Review of Kate Walters’ work – in Galleries magazine

November 2008.
‘Artists are advised to paint what they know, but brave ones like Kate Walters explore the unknown. The watercolour drawings in her latest solo show ‘Seeing the Shadow’ (Goldfish to 21 November) – a response to the recent loss of a friend – touch on the mysteries of life and death. Drawings such as Looking to Be Born and Old Age view the journey from opposite ends, but in both the fragile figures hand from cords as if suspended in amniotic fluid.
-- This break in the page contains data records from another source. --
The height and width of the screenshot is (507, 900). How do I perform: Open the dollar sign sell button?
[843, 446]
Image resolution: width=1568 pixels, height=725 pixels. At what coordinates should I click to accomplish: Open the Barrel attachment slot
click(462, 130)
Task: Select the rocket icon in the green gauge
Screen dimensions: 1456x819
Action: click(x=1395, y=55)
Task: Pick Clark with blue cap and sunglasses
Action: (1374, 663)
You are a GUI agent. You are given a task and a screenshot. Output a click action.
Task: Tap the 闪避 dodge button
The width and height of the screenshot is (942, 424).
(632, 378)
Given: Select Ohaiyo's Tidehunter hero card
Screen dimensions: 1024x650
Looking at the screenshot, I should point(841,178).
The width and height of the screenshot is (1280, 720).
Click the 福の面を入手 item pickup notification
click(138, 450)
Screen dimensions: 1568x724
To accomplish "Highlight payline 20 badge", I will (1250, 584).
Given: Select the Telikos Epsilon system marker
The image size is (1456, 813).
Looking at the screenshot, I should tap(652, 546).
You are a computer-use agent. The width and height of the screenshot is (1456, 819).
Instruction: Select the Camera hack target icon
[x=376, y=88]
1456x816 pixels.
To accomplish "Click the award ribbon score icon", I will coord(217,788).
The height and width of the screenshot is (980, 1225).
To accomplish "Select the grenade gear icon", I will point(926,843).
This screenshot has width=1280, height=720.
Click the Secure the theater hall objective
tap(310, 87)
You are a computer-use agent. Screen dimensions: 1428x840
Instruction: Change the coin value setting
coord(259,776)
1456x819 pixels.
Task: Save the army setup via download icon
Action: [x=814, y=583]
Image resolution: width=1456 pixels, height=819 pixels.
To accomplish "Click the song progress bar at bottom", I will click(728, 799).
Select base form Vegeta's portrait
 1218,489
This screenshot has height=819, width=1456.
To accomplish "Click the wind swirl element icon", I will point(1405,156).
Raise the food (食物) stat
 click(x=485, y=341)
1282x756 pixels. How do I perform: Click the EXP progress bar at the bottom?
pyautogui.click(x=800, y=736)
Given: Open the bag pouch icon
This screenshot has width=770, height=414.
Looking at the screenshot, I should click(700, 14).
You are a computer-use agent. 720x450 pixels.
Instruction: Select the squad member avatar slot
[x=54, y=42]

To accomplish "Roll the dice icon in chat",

In her earlier, more linear drawings Walters used watercolour as one of an experimental mix of media; here she uses it alone and in a single colour, red. For Walters, as for Bacon, red best expressed human warmth and intimacy, also danger. Watercolour, meanwhile, heightens the impression of images begotten and not made. But although in the surrealist tradition, Walters’s drawings are far from automatic. The flow of colour is carefully controlled – even the drips are structural, contributing the perpendicular cords from which figures hang or the Giacometti like armatures on which others are supported. Horizontal and vertical drips occasionally cross, suggesting a Mondrian grid or forming a crucifix. In Figure Exposed, a female figure seems to hang from a cross: In Trauer two figures lift another, enveloped in cloud, off a crossbar – it could be a deposition or a resurrection.

Walters’s imagery walks the line between pain and hope. The wing shapes that recur in several drawings incline us towards the latter, but are they really wings? In Girl with clouds or shields, apparently not. It’s this sense of trembling on the brink of transformation that lends Walter’s shadowy forms psychological substance. Besides them, Tracey Emin’s drawings look like idle scratching, while Marlene Dumas’s bravura watercolours look slick.’